От проблемы Христа, которую рассматривал я в "Айоне", я подошел, наконец, к вопросам возникновения Антропоса, собственно человека в плане психологическом: "самость" и ее выражение в опыте индивида. Ответ на этот вопрос я попытался дать в работе "О происхождении сознания" (1954). Здесь речь идет о взаимодействии между сознательным и бессознательным, о том, как сознательное развивается из бессознательного, какое влияние на человеческую жизнь оказывает индивидуальность, "внутренний человек".
Окончательно отношения между моей психологией бессознательного и алхимией были определены в "Mysterium Coniunctionis". В этой книге я снова обратился к проблемам трансфера, но в первую очередь я стремился представить алхимию во всем ее объеме как некий род психологии или основание для ее развития. Впервые в "Mysterium Coniunctionis" моя психология обрела наконец свою действительную историческую подоплеку. Итак, я выполнил свою задачу, я завершил свой труд, теперь я мог остановиться. В тот момент я достиг некоторой крайней точки, границы научного постижения, я дошел до исходных понятий, до природы архетипа, ничего более я сказать не могу.
Этот обзор моих работ безусловно неполон. Наверное, я должен был сказать гораздо больше или гораздо меньше. Эта глава - попытка импровизации, как и все, о чем я говорю здесь. Мои работы можно рассматривать как определенные этапы моей жизни, в них нашло выражение мое внутреннее развитие: обращение к бессознательному в значительной мере способствует формированию человека, меняет его личность.
Моя жизнь - это мой труд, моя духовная работа. Одно неотделимо от другого.
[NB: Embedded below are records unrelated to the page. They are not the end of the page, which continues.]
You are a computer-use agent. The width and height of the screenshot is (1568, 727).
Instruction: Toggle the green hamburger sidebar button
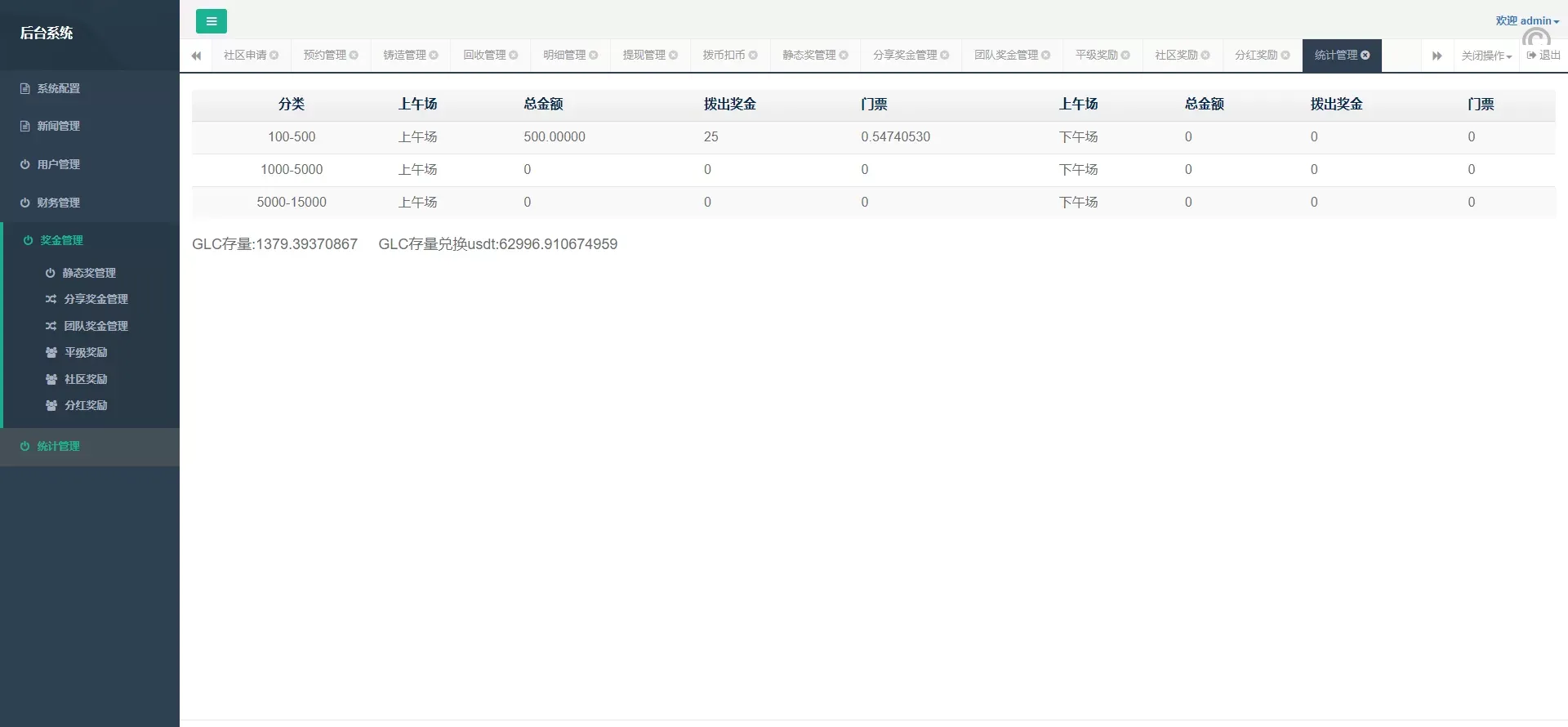(211, 21)
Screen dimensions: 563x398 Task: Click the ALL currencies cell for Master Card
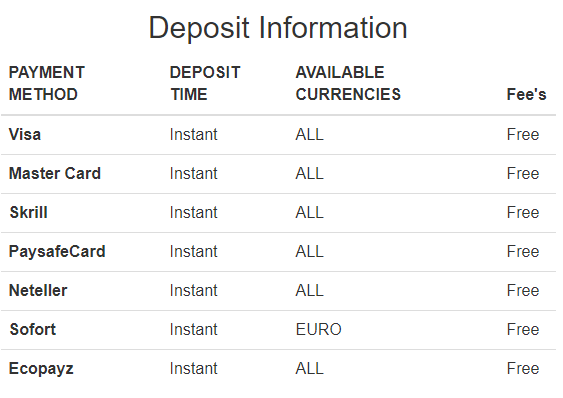pos(310,173)
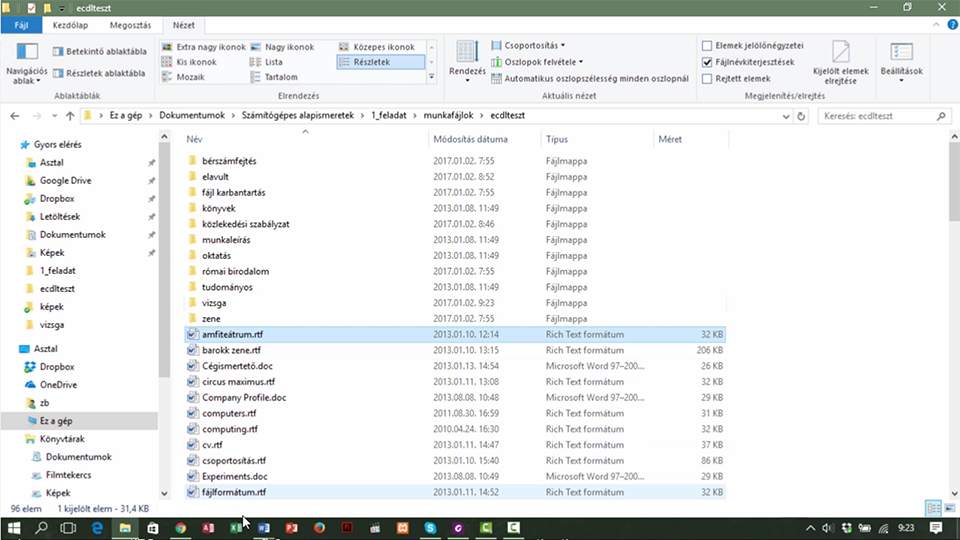Expand the address bar history dropdown
Screen dimensions: 960x540
click(x=786, y=116)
Все мои работы были своего рода поручениями, они были написаны по велению судьбы, по велению свыше. Мною овладевал некий дух, и он говорил за меня. Я никогда не рассчитывал, что мои работы получат такой мощный резонанс. В них было то, чего мне не доставало в современном мире, и я чувствовал, что должен сказать то, чего никто не хотел слышать. Поэтому вначале я так часто чувствовал свою потерянность. Я знал, что люди постараются уклониться от того, что сложно, что противоречит их сознательным установкам. Сегодня я могу сказать: меня в самом деле удивляет тот успех, что выпал на мою долю, я менее всего на это рассчитывал. Главное, чтобы было сказано то, что должно было быть сказано. Мне кажется, что я сделал все, что мог. Наверное, можно было сделать больше и лучше, но это уже не в моих силах.